Design/methodology/approach
The authors collected primary data on the implementation of different types of SCRESTs and measured the impact of COVID-19 in terms of firm performance and logistics and SC metrics through a survey of Japanese manufacturing companies in four sectors. The authors used these data to illustrate whether the companies benefitted from SCRESTs in mitigating the negative impacts of COVID-19. A questionnaire comprising structured and open-ended questions was sent to 8,000 companies all over Japan that met the selection criteria, using a combination of mail and web-based media. The respondents were logistics and SC professionals. A combination of qualitative and quantitative analysis was performed for data analysis and interpretation.
Findings
Research conducted within the case of the Japanese context revealed that findings varied depending on the methodology applied.
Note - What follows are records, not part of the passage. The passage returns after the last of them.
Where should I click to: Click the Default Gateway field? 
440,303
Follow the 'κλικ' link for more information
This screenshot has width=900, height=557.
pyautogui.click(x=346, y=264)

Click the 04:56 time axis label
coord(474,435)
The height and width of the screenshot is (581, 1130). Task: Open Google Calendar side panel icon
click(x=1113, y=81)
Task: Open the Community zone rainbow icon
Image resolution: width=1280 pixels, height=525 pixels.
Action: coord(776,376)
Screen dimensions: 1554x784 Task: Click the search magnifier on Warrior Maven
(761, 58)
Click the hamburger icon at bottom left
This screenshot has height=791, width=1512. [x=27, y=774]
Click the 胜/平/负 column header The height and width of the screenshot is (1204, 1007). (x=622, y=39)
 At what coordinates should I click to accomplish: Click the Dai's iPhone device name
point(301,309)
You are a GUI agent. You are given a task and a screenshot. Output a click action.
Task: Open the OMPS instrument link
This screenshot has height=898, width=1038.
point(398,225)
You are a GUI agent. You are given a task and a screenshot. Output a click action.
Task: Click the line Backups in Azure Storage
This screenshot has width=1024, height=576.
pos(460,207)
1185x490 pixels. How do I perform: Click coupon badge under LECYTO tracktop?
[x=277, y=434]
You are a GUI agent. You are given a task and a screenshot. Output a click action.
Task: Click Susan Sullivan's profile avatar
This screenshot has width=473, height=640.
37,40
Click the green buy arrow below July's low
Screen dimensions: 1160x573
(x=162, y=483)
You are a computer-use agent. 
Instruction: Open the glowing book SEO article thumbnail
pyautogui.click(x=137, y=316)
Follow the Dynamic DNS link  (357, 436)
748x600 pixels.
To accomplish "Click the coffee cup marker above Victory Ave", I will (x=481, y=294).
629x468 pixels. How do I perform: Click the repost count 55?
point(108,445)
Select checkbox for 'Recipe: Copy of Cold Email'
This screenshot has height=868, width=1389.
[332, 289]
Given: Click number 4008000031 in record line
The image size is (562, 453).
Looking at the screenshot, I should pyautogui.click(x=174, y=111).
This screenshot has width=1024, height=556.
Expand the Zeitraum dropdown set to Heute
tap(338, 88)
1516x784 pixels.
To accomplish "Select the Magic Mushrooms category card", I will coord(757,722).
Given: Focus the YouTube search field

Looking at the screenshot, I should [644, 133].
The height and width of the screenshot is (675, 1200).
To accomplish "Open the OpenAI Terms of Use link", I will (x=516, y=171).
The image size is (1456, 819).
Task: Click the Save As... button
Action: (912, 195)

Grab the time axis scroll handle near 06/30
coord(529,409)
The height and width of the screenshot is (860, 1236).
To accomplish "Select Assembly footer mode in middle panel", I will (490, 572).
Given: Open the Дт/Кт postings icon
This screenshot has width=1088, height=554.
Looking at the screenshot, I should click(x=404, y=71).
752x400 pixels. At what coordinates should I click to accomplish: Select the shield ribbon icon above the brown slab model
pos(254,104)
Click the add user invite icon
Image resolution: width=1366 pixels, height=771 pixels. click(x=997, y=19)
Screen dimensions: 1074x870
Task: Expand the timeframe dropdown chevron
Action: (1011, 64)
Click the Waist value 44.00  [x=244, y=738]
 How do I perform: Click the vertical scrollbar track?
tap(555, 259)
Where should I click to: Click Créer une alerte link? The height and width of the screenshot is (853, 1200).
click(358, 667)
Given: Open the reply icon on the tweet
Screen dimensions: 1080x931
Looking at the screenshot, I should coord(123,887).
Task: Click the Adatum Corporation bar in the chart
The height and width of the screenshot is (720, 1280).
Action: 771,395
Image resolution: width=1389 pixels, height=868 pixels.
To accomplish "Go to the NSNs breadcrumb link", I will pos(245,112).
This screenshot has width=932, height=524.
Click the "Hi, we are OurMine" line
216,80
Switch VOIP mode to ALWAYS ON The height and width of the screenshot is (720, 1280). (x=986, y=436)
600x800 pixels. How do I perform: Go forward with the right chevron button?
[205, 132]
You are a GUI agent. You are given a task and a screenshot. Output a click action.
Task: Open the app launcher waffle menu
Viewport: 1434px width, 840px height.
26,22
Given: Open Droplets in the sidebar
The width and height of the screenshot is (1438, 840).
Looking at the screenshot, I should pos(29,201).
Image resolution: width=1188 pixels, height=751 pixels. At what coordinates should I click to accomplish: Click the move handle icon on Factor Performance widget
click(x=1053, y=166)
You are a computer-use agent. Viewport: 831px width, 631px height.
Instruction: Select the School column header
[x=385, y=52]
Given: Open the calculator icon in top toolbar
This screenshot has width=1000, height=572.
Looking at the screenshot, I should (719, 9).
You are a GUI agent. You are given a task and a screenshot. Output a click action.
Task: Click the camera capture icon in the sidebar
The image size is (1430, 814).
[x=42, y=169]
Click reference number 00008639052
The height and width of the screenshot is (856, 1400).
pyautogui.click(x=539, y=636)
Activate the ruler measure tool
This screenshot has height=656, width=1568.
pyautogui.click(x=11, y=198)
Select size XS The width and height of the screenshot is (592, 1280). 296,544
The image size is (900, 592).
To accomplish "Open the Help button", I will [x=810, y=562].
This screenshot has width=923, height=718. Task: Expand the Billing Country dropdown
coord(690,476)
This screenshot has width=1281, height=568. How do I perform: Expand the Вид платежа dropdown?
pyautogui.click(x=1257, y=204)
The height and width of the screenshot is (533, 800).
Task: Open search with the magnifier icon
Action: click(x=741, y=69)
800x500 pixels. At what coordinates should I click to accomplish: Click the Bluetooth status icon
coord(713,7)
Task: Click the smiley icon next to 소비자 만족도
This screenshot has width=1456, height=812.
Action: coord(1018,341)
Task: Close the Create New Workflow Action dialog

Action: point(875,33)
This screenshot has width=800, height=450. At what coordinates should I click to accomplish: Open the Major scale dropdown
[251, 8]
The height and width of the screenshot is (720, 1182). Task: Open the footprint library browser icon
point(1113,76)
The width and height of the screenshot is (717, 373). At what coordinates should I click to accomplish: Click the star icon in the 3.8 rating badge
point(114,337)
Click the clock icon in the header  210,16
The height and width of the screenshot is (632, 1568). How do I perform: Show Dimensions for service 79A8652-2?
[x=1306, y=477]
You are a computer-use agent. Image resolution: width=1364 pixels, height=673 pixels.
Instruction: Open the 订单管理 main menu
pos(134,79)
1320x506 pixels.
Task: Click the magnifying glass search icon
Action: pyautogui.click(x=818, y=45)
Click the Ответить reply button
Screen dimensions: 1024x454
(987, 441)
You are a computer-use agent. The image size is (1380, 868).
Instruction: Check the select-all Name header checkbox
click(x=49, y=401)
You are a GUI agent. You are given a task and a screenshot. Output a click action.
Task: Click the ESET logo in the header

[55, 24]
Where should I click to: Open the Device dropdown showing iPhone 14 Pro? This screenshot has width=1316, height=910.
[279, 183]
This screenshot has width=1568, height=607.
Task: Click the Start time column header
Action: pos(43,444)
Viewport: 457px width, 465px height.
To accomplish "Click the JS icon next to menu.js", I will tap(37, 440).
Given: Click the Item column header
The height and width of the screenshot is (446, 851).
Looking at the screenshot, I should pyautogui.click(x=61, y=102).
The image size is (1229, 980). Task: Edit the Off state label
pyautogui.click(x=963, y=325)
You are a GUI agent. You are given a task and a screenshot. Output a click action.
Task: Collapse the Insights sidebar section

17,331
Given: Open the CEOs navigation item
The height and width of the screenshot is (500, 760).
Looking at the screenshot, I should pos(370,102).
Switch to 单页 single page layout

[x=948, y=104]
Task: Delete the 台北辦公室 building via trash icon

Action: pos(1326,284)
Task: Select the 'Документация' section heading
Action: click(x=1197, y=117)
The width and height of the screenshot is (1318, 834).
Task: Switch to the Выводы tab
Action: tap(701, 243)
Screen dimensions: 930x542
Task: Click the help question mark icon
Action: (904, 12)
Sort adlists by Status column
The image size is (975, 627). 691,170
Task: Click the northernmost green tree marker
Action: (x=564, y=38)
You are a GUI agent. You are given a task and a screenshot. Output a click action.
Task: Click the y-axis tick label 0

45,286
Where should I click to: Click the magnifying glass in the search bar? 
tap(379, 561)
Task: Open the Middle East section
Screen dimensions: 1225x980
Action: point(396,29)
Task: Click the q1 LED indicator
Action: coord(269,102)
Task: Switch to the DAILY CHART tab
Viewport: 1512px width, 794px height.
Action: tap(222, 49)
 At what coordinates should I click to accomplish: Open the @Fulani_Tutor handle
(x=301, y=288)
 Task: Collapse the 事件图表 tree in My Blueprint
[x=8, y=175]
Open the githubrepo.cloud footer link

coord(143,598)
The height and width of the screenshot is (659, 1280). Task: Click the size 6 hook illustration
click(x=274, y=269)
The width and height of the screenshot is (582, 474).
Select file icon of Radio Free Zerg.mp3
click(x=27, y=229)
The use of a direct analysis approach and qualitative analysis suggested that the implementation of SCRESTs is beneficial in addressing the negative impacts of COVID-19 on firm performance and logistics and SC activities, whereas the application of indirect analysis approach yielded mixed results. The analysis also indicated a shift in the preferred SCRESTs during COVID-19.
Originality/value
To the best of the authors’ knowledge, this is the first study to examine the benefits of implementing SCRESTs using primary data from the manufacturing sector of Japan. Furthermore, empirical research on this topic is generally lacking.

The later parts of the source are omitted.